Stored data entries
──────
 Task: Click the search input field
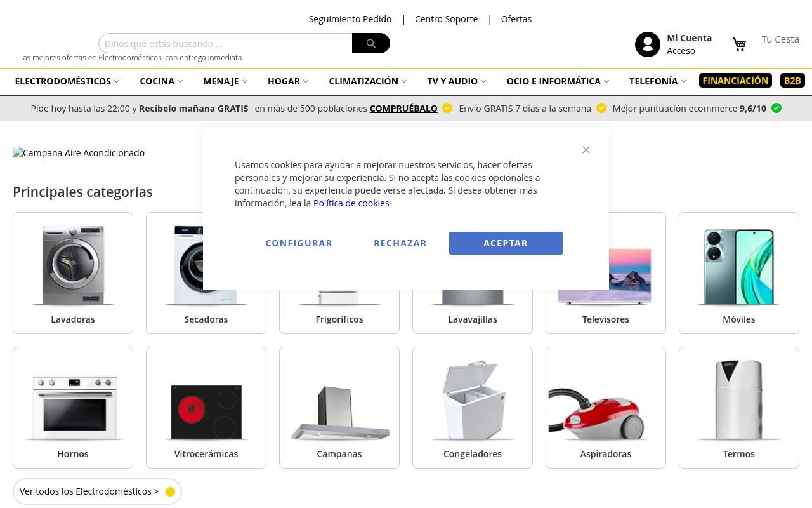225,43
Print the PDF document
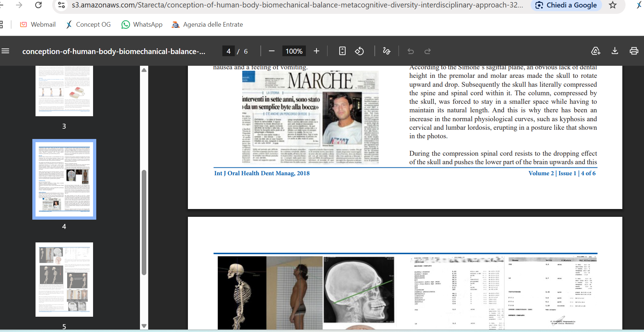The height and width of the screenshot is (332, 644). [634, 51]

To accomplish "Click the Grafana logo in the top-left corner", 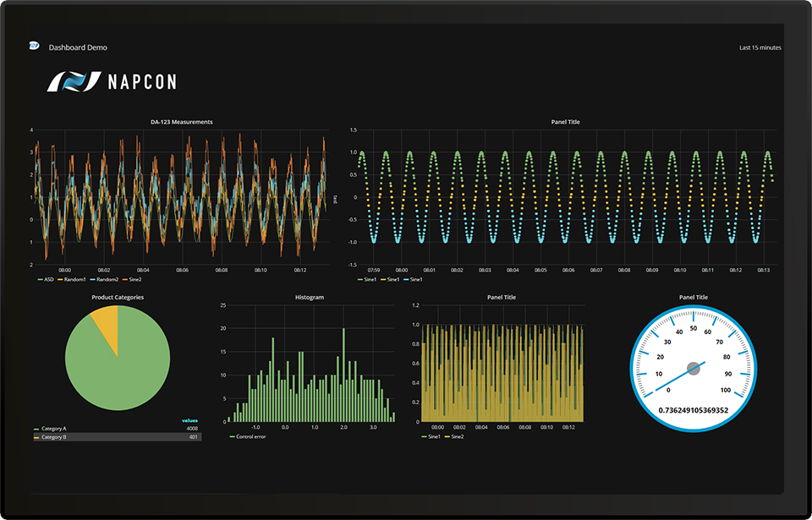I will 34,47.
──────
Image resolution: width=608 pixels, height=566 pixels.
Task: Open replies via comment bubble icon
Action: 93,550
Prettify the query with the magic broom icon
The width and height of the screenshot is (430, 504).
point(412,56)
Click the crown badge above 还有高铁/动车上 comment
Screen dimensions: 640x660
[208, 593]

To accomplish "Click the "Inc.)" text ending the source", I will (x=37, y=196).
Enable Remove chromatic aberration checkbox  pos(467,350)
──────
Exercise goal:
An exact copy of the lines above, from the one containing "Screen dimensions: 640x660" through the one containing "Enable Remove chromatic", is the whole of the answer.

Reply:
Screen dimensions: 640x660
[208, 593]

To accomplish "Click the "Inc.)" text ending the source", I will (x=37, y=196).
Enable Remove chromatic aberration checkbox  pos(467,350)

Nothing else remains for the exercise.